### RECORD SET
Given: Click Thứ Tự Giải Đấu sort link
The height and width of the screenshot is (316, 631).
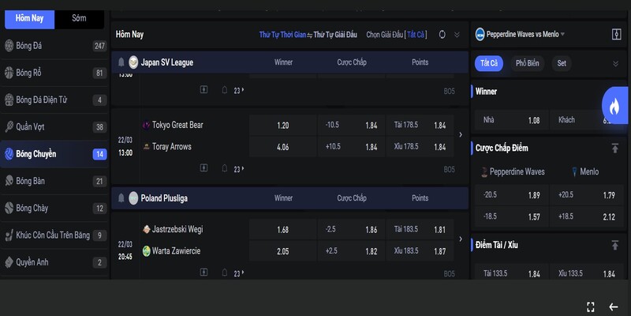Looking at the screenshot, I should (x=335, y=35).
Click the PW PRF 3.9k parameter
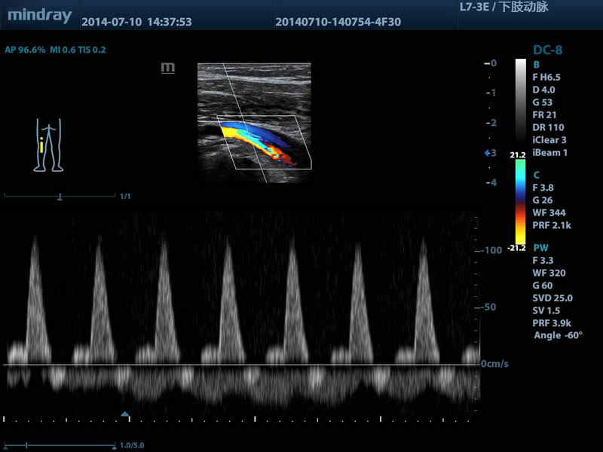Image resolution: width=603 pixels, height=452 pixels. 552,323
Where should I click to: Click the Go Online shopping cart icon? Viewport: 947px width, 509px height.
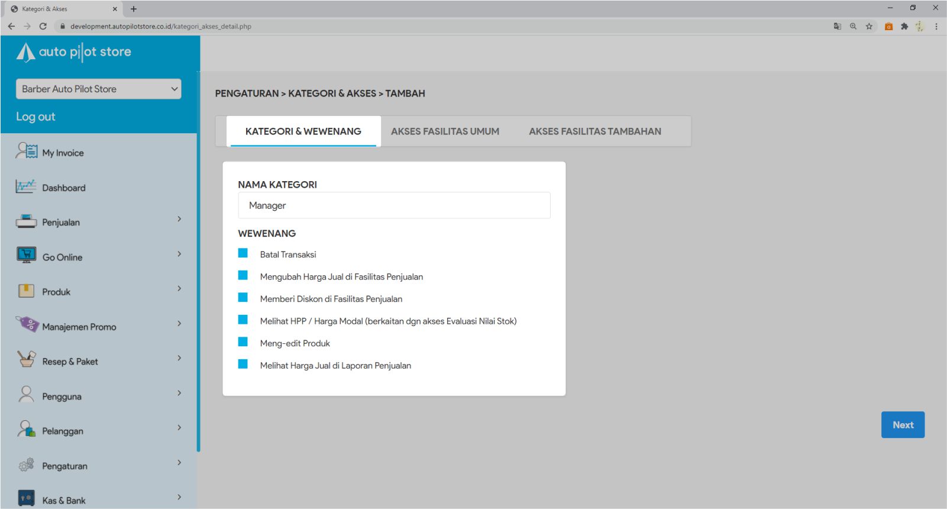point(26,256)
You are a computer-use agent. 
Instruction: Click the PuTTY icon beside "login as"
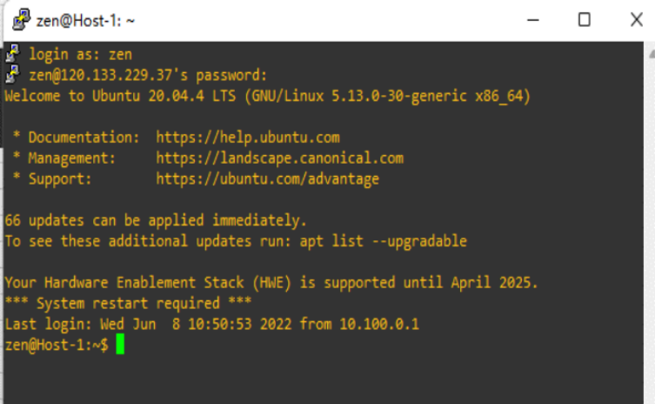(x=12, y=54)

==

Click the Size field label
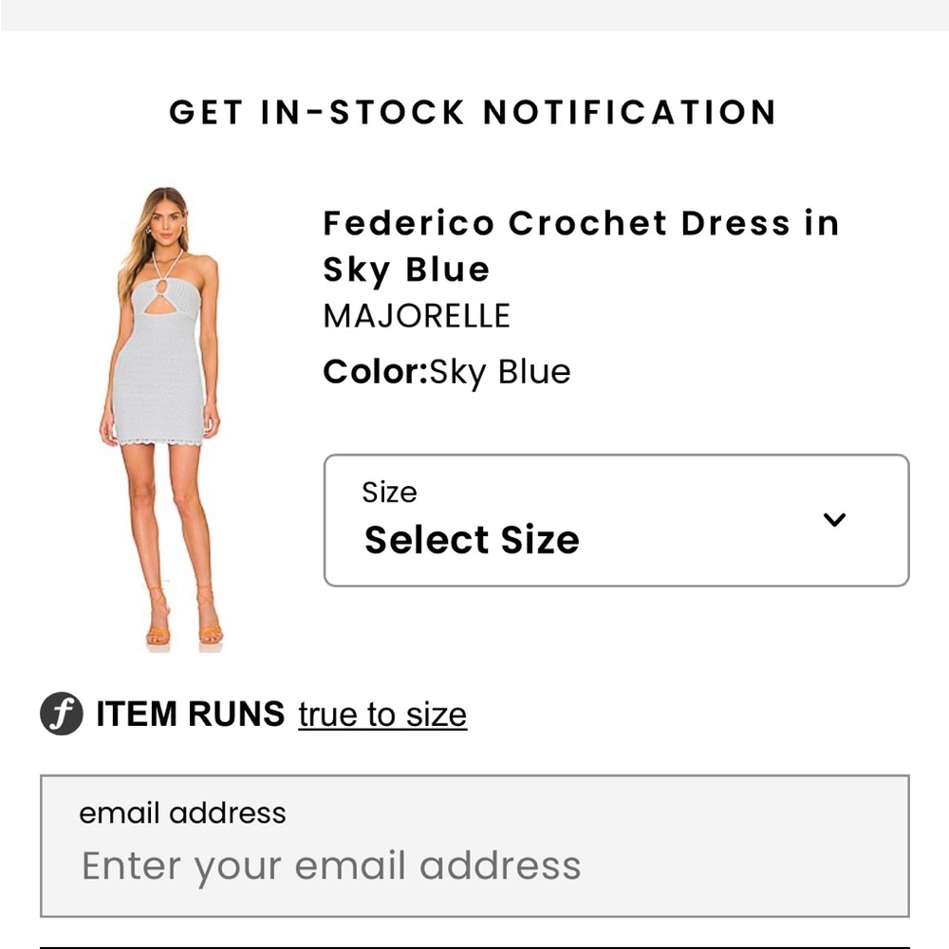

### WHAT YOU SHOULD DO
Pictures do not belong in the answer. Return the lines above starting at the one with "Click the PW PRF 3.9k parameter" and ending at the one with "You are a computer-use agent.", both kept, exactly.

### EXERCISE SOLUTION
Click the PW PRF 3.9k parameter
Image resolution: width=603 pixels, height=452 pixels. 552,323
Where should I click to: Click the Go Online shopping cart icon? Viewport: 947px width, 509px height.
point(26,256)
You are a computer-use agent. 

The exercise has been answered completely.